[Math] Showing every eigenvector is a multiple of a known eigenvector

linear algebra

I have the following question:

Let $A$ be an $n \times n$ matrix. Suppose $A$ has distinct eigenvalues $\lambda_1,…,\lambda_n$ and let $v_1, … , v_n$ be eigenvectors with these eigenvalues. Show that every eigenvector is a multiple of one of the vectors $v_i$. Determine the matrix from the eigenvalues and eigenvectors.

Firstly, I understand that the question is true, but I'm having trouble formulating a decent proof.

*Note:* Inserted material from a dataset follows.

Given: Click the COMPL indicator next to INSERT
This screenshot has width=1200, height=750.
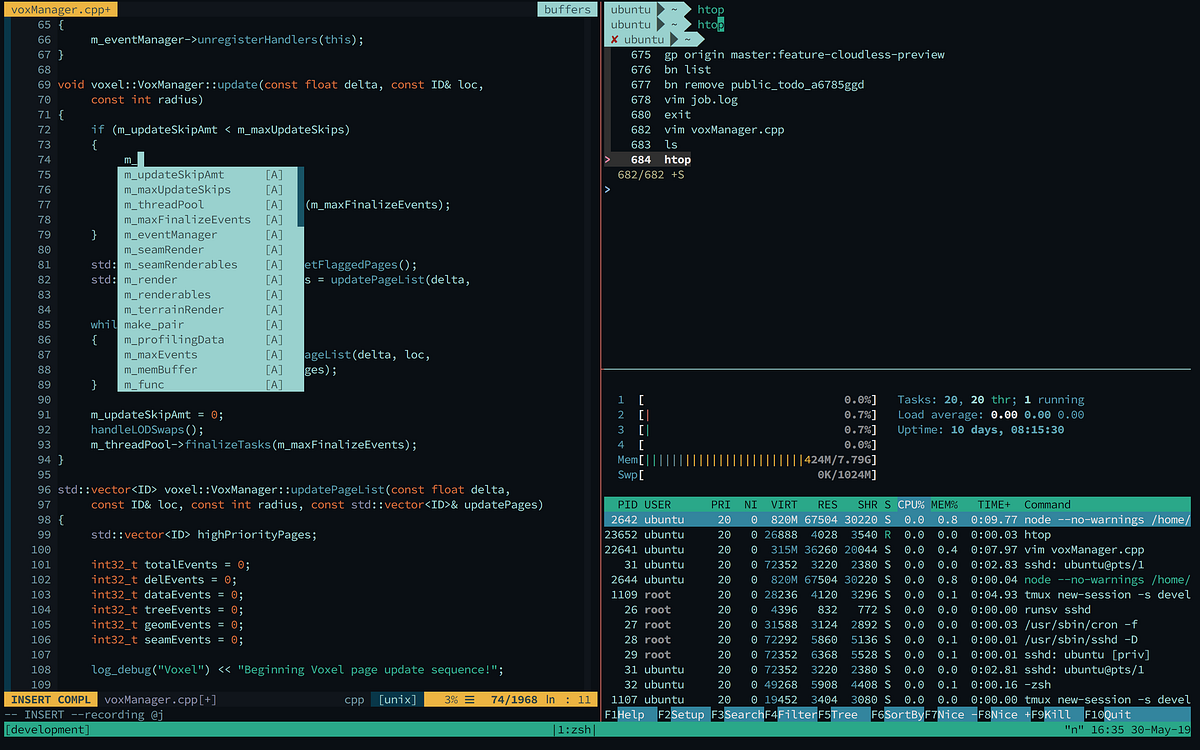Looking at the screenshot, I should coord(71,698).
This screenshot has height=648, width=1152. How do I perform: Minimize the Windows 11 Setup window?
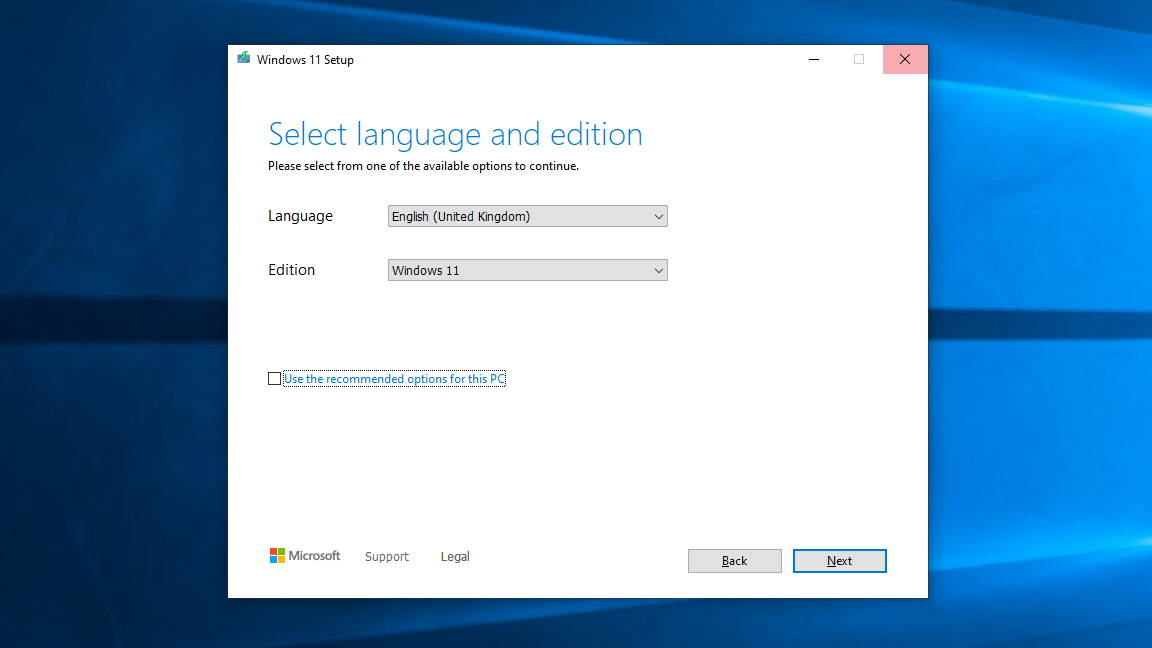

Suppose we have an eigenvector $v_k \neq v_i, \ \ \forall i \in \left\{1,…,n\right\}$

Then, as $v_k$ is an eigenvector, we have that it satisfies

$Av_k = \mu v_k$

Where $\mu$ is the eigenvalue associated with the eigenvector $v_k$. However, $A$ has $n$ eigenvalues at most and so therefore $\mu = \lambda_m$ for some $m \in \left\{1,…,n\right\}$

Hence

$Av_k = \lambda_m v_k$

We also know that:

$Av_m = \lambda_m v_m$

So:

$A(v_k + v_m) = \lambda_m (v_k + v_m)$

It's obvious to me that this can only be true if $v_k$ is a multiple of $v_m$, say: $v_k = \alpha v_m$, as this is will allow the $\alpha$ to cancel on both sides – but I can't seem to show this rigorously (I get the impression it's a very simple step I'm failing to realise here).

Best Answer

Your reasoning up to $Av_k = \lambda_m v_k$ is correct. To continue, you need to show that $v_k$ is a multiple of $v_m$. Here is a way of doing it: Since the eigenvectors form a basis for $\mathbb{C}^n$, you can write $v_k = \sum_i \alpha v_i$. Multiplying across by $A$ gives $A v_k = \lambda_m v_k = \sum_i \alpha_i \lambda_m v_i = \sum_i \alpha_i \lambda_i v_i$. Here is where linear independence comes in, subtracting gives $\sum_i \alpha_i (\lambda_i-\lambda_m) v_i = 0$, from which we have $\alpha_i (\lambda_i-\lambda_m) = 0$ for all $i$. It follows that if $\lambda_i \neq \lambda_m$, then $\alpha_i = 0$, hence $v_k = \alpha_m v_m$.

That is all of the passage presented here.